Europe’s pointless ‘breakthrough’ on Greece

eKathimerini

Bloomberg View — The leader of Europe’s finance ministers called Wednesday’s agreement on Greek debt a “major breakthrough.” In a way, it was. The latest twist in this perpetual negotiation has raised the art of dithering to impressive new heights.

The next financing crunch, which would otherwise have come this summer, has been staved off: Greece will get money to last it at least until October. To make this possible and maintain a show of comity, its official creditors have ventured various semi-commitments and vague understandings. But they left basic disagreements — mainly between Germany and the International Monetary Fund — unresolved. This epic of mismanagement is set to drag on.
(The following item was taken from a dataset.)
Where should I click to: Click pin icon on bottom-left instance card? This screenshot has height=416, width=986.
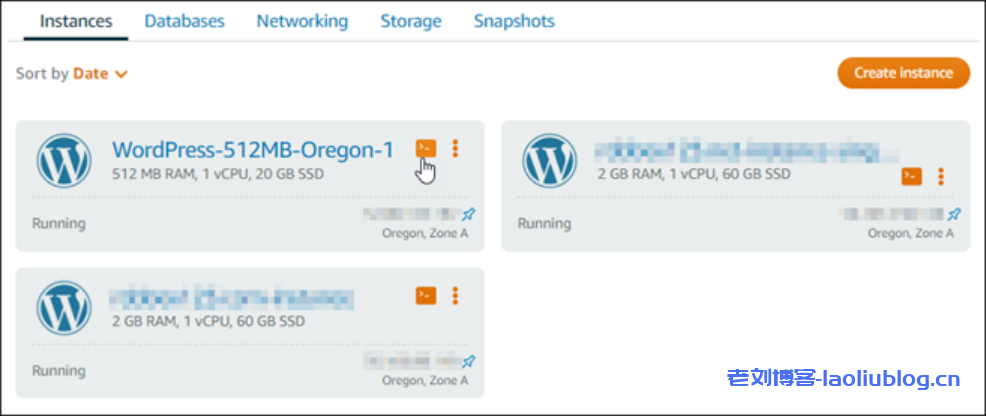pyautogui.click(x=469, y=361)
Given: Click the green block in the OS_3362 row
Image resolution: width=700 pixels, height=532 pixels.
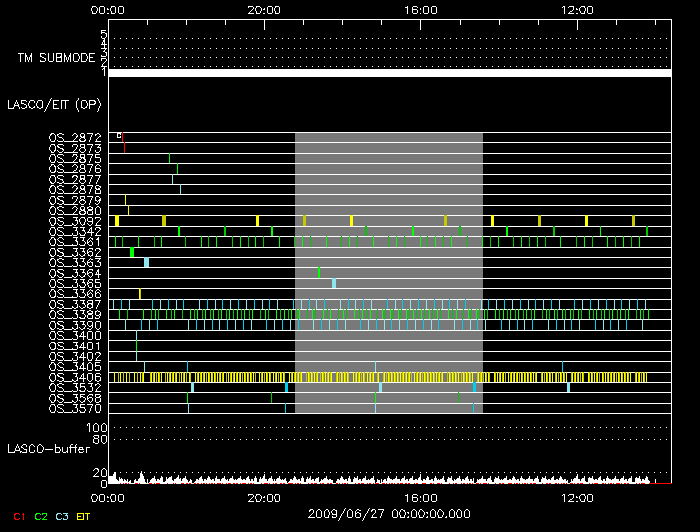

Recently, and in increasingly strident terms, the IMF has called on Europe to commit to additional debt relief, whether by haircuts, caps on interest rates, extended maturities or a repayment moratorium. It has argued — correctly — that Greece’s debts aren’t supportable otherwise, even with the maximum feasible effort on the Greek side to achieve budget discipline. The new deal acknowledges this position by stating long-term targets for the debt-financing burden Greece will have to carry. What it fails to do is say how those targets might actually be met.

The leader of the finance ministers, Jeroen Dijsselbloem, reportedly said that the scale of further relief (if any) would be “made to fit” the requirements of debt sustainability. But what debt sustainability requires of Greece on one side and its creditors on the other has been the chief bone of contention throughout. Europe is no closer to answering the core question.

 Germany’s finance minister, Wolfgang Schaeuble, has mainly wanted to avoid decisions on easing Greece’s debt burden any further before its current bailout program ends in 2018, despite the IMF’s advice to the contrary. In addition, the finance ministers have been insisting up to now that Greece achieves and maintains a primary budget surplus of 3.5 percent of national income — a target that the IMF calls undesirable and in any case unreachable. On both points, stasis has prevailed.

The deal avoids an immediate financial crisis, which is something, no doubt. It doesn’t actually preclude the measures, including further debt relief, that will sooner or later be needed to put the Greek economy back on a stable footing. But it’s a breakthrough with European characteristics — one that settles nothing.